Asset Freezes and Anti-Laundering Efforts

1. Tether: Froze $181K in stolen USDT linked to hacker addresses.
2. Mantle Network: Frozen hacker-controlled mETH derivatives to prevent further laundering.

‍

Taking a Step Back...

As seen in Figure 9, Crypto exchange hacks are not new, and history has shown that the scale of these breaches can have lasting impacts. In 2014, Mt. Gox, which at the time handled over 70% of global Bitcoin transactions, suffered one of the most infamous hacks, losing 850K BTC. While worth approximately $450M then, at today’s price of $96K per Bitcoin, that loss would be valued at over $81B. Similarly, Bitfinex experienced a major breach in 2016, losing 119.76K BTC - an amount that was valued at $72M at the time, which would be worth over $11.5B today. These incidents highlight the significant risks of holding assets on centralized exchanges, as security vulnerabilities, insider threats, and external attacks have repeatedly led to catastrophic losses for users. Despite advancements in security practices, these risks persist, making it increasingly clear why institutional investors are turning to regulated investment vehicles like ETPs to gain exposure to digital assets.

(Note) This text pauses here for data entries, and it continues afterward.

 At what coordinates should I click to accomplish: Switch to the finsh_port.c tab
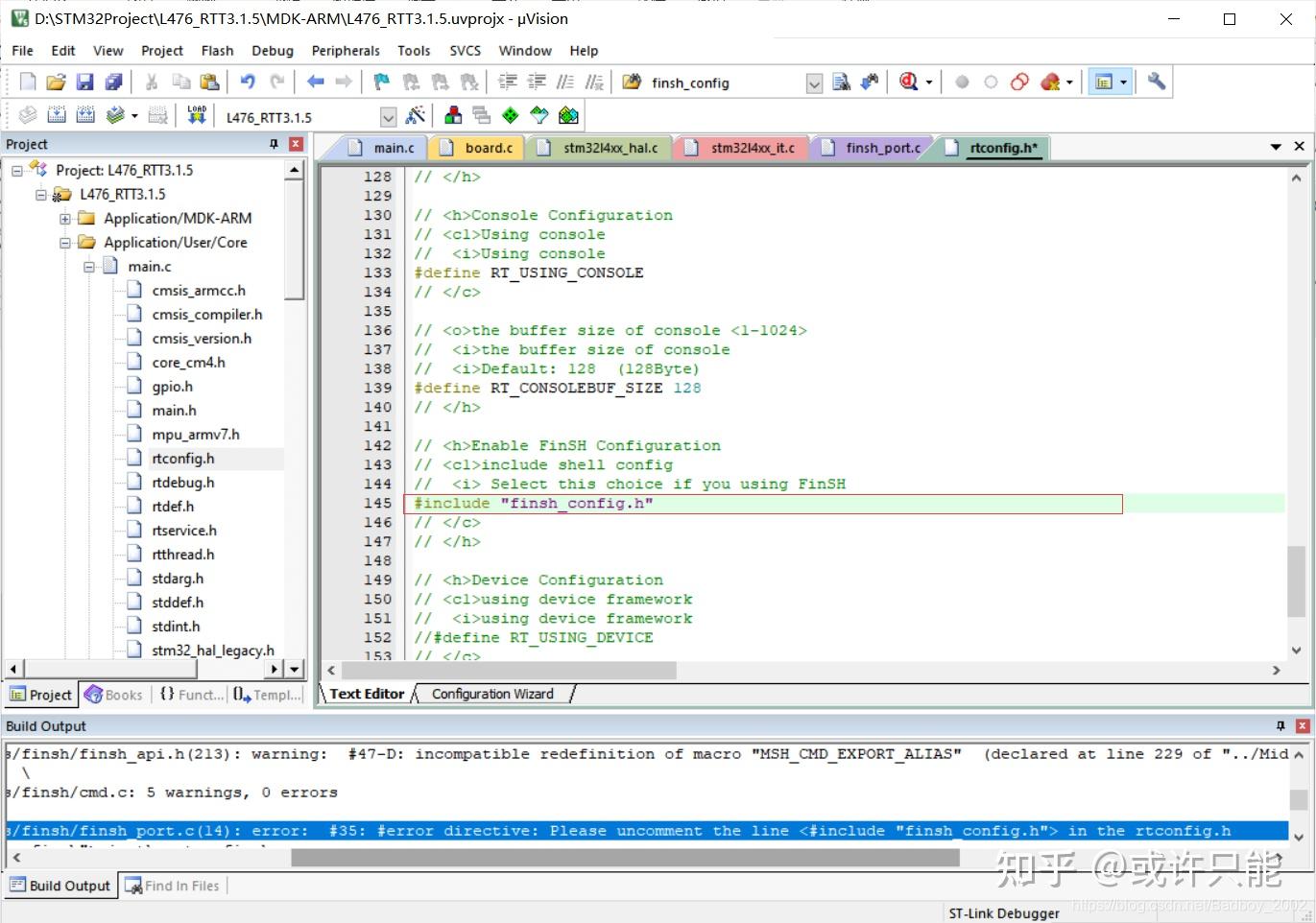pyautogui.click(x=882, y=148)
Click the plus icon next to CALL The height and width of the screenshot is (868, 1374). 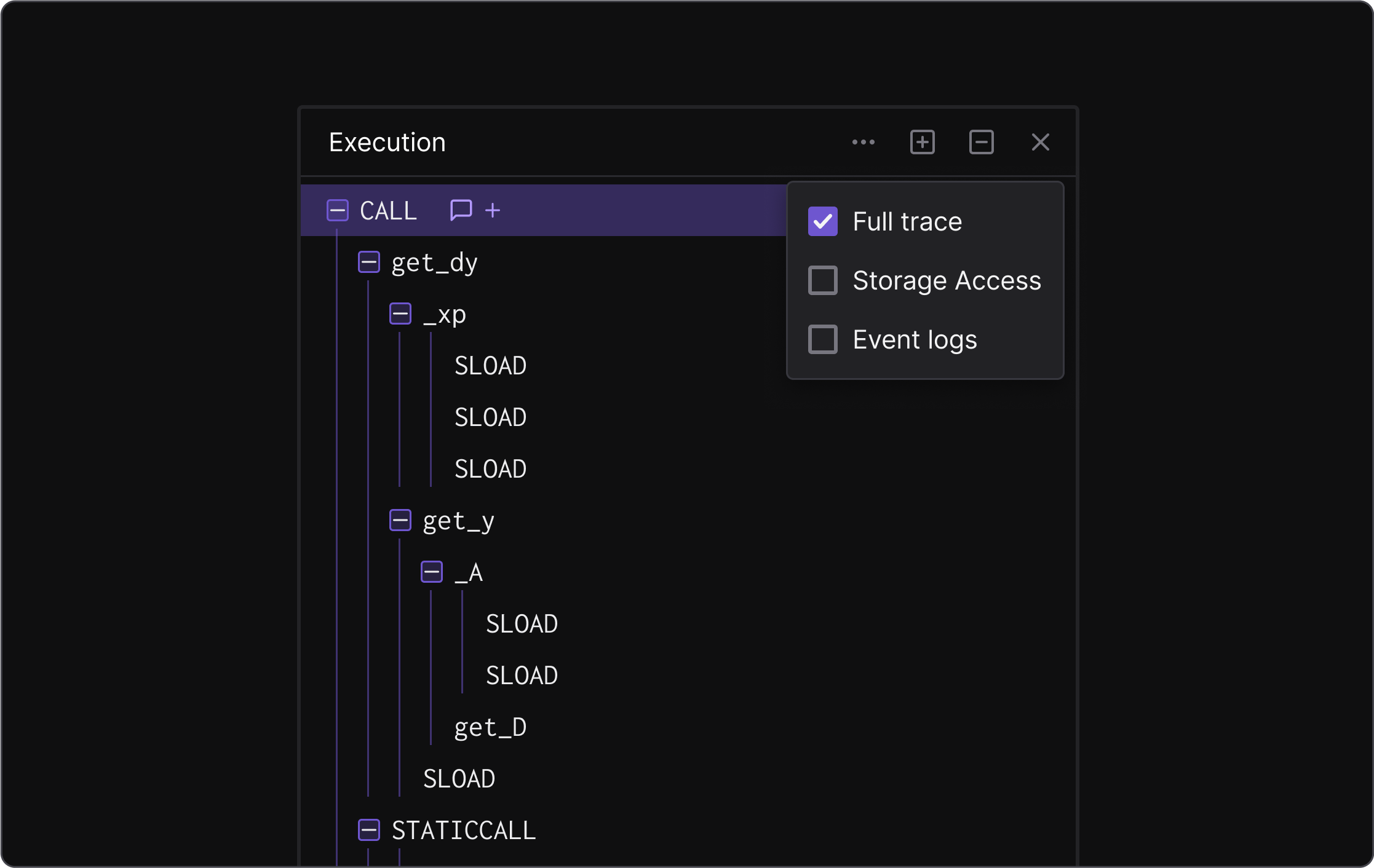click(x=493, y=210)
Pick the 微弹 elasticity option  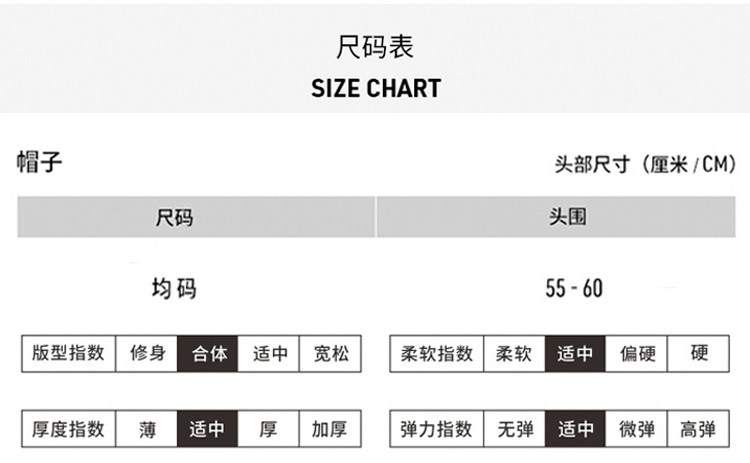point(636,429)
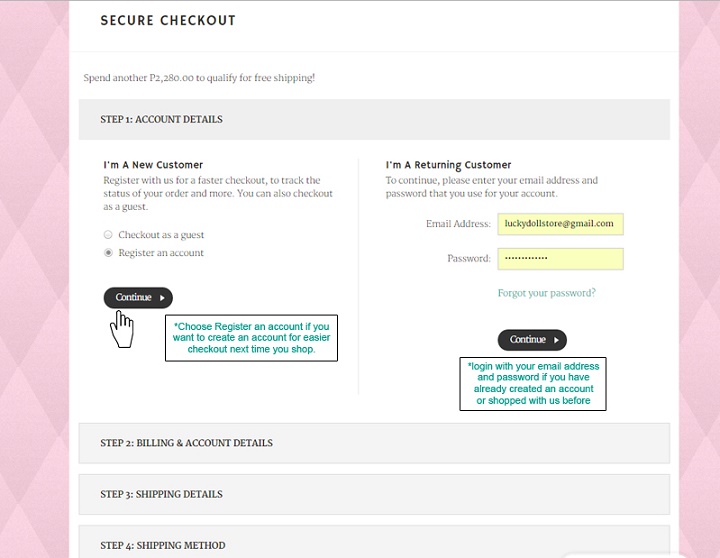Screen dimensions: 720x558
Task: Click the Secure Checkout heading
Action: (x=168, y=21)
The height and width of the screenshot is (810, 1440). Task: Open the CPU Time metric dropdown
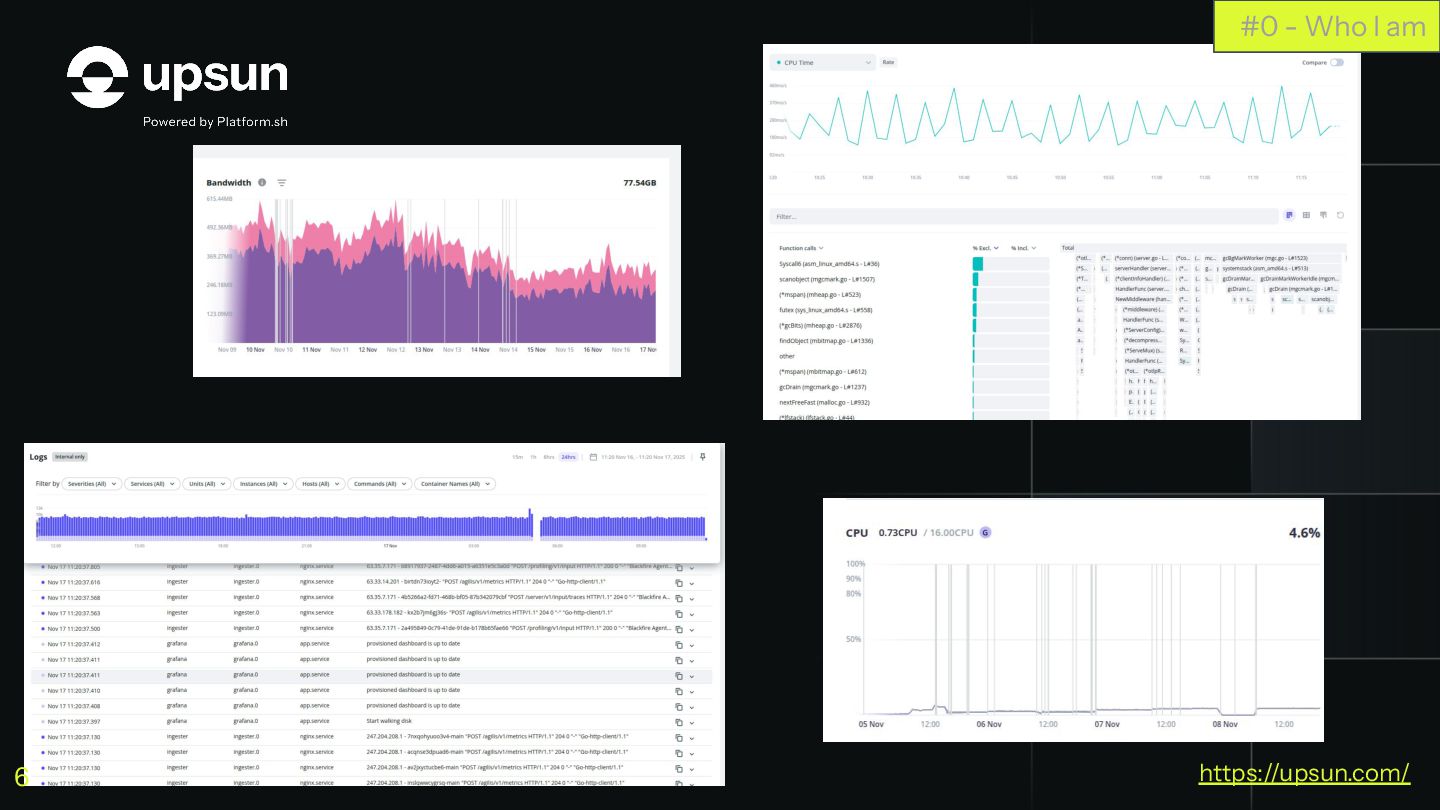coord(823,62)
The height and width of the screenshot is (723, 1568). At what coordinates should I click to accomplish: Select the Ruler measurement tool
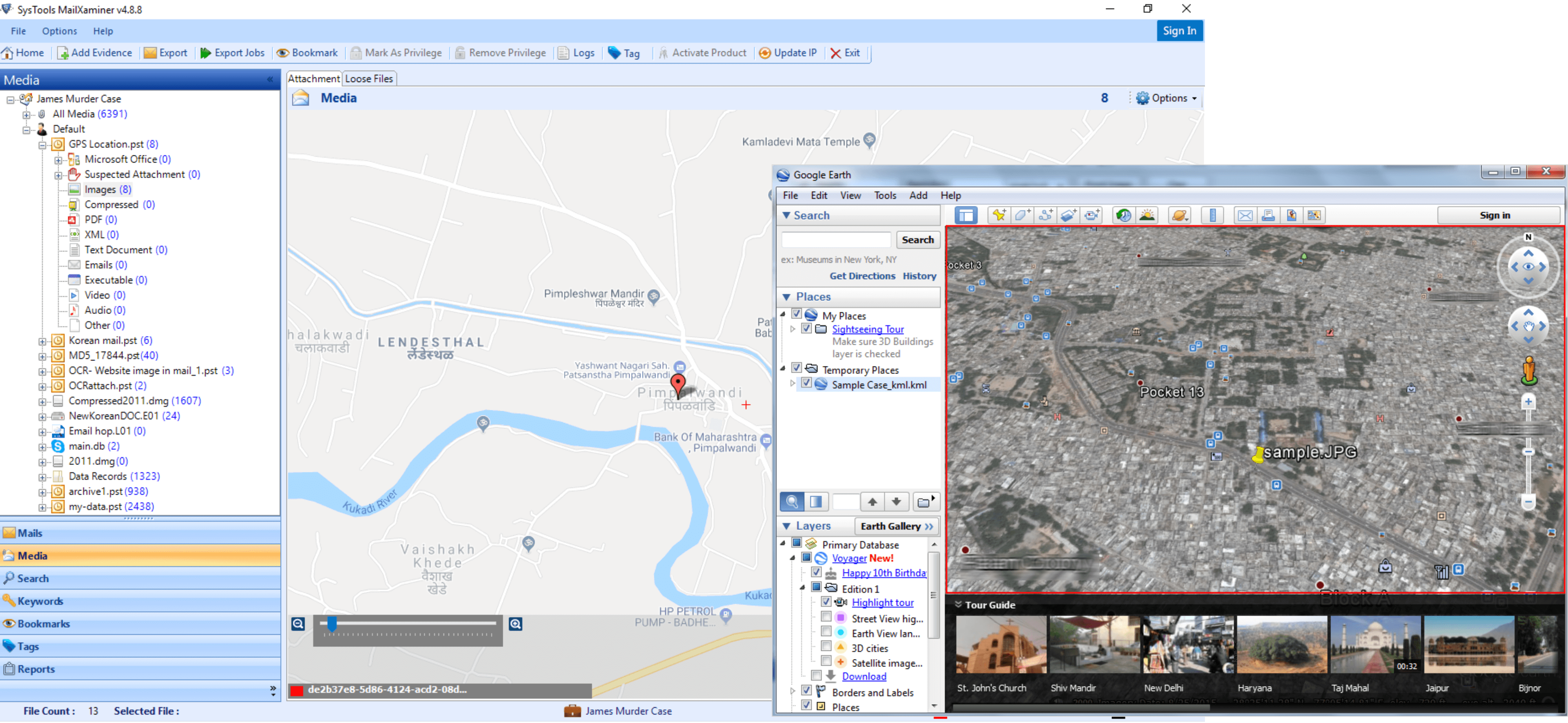point(1212,215)
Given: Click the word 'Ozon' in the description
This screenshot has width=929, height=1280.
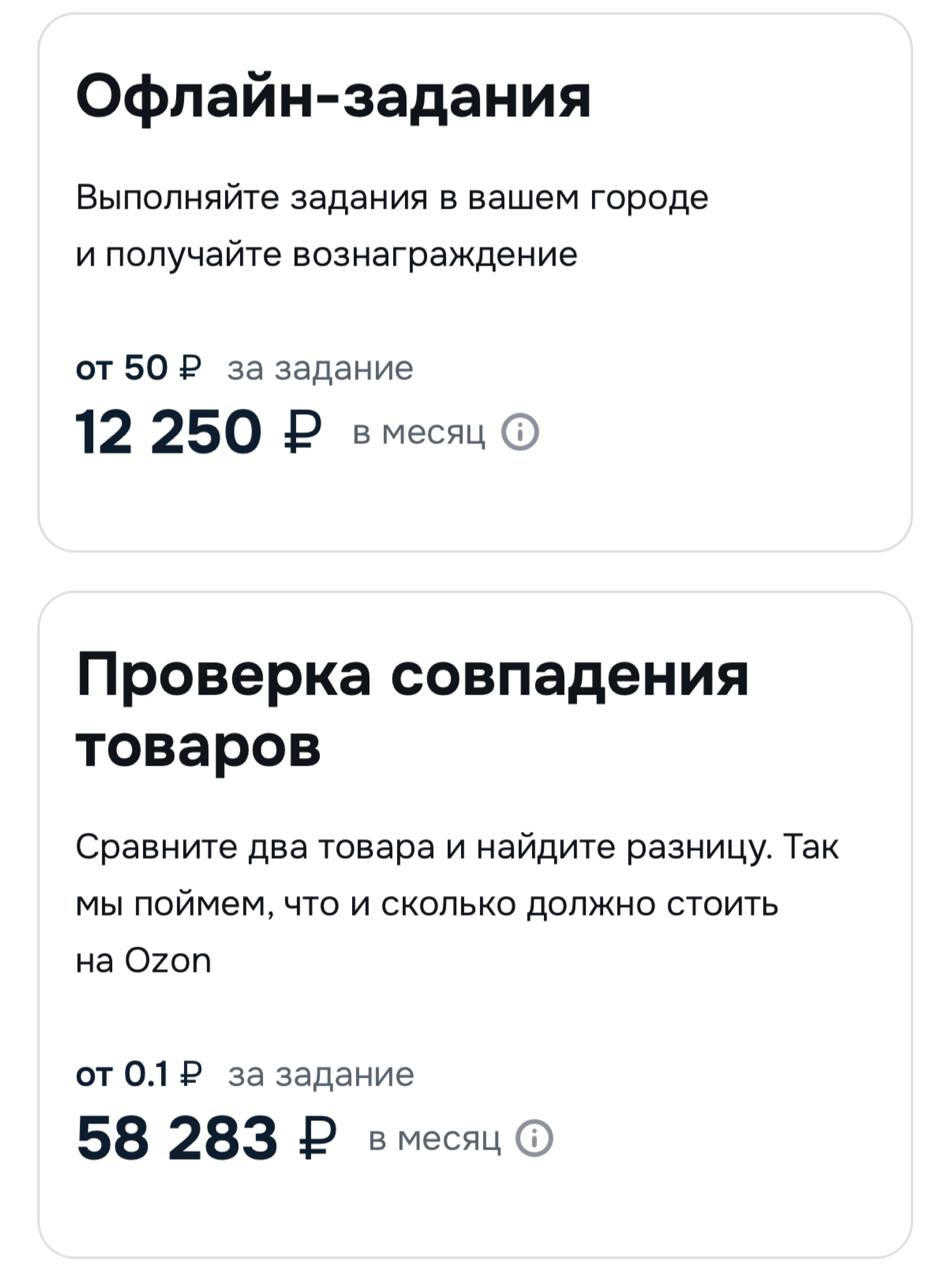Looking at the screenshot, I should pyautogui.click(x=168, y=960).
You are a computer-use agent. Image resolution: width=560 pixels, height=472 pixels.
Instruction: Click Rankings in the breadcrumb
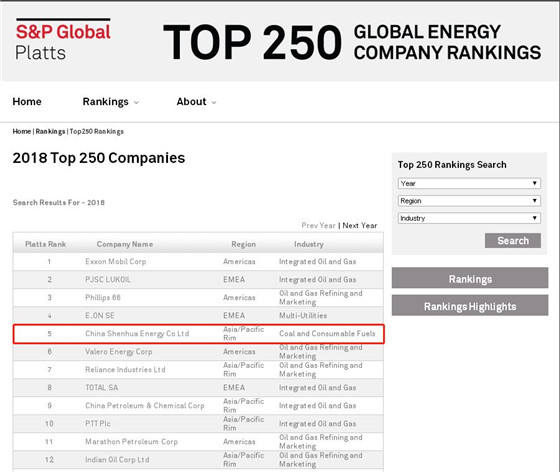click(50, 131)
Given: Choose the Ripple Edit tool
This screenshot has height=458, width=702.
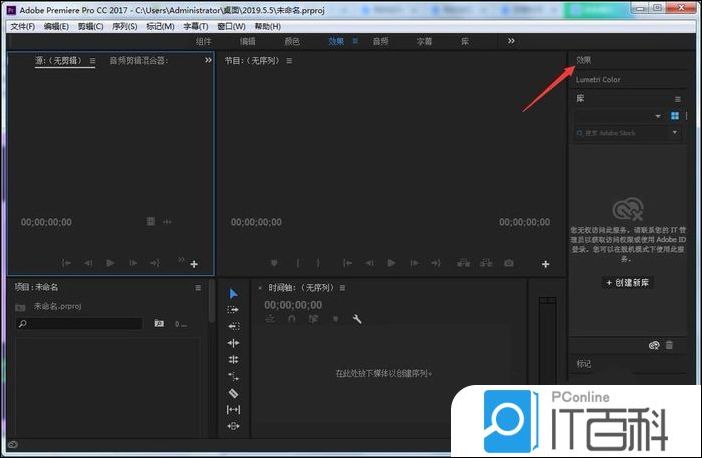Looking at the screenshot, I should pos(233,326).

_{Figure 9: Largest Hacks in the Crypto Industry}

^{Source: 21Shares, Investopedia}

‍

Exchange-Traded Products (ETPs): The Secure, Regulated Path to Crypto Exposure

There remain multiple ways to get crypto exposure today, each with its trade-offs, as outlined in Figure 10. Nevertheless, the Bybit hack is another reminder of a fundamental challenge: how to store assets securely without sacrificing accessibility.

_{Figure 10: Ways to Invest in Cryptoassets}

^{Source: 21Shares}

While CEXs may provide instant settlement and greater asset coverage, they expose users to counterparty risk—where a single failure can lead to catastrophic losses. Self-custody, while offering users full control, demands technical expertise to mitigate risks like hacks, mismanagement of keys, and smart contract vulnerabilities. Against this backdrop, ETPs emerge as a solution when it comes to mitigating risk.

_{Figure 11: How Cryptoassets are Custodied}

^{Source: 21Shares}

In the wake of the Bybit hack, and until institutional and mainstream investors are ready to transition to self-custody—a shift that will likely take time—ETPs offer a practical alternative. As seen in Figure 10, ETPs offer a range of benefits, making them an increasingly attractive option for transparent and regulated crypto exposure.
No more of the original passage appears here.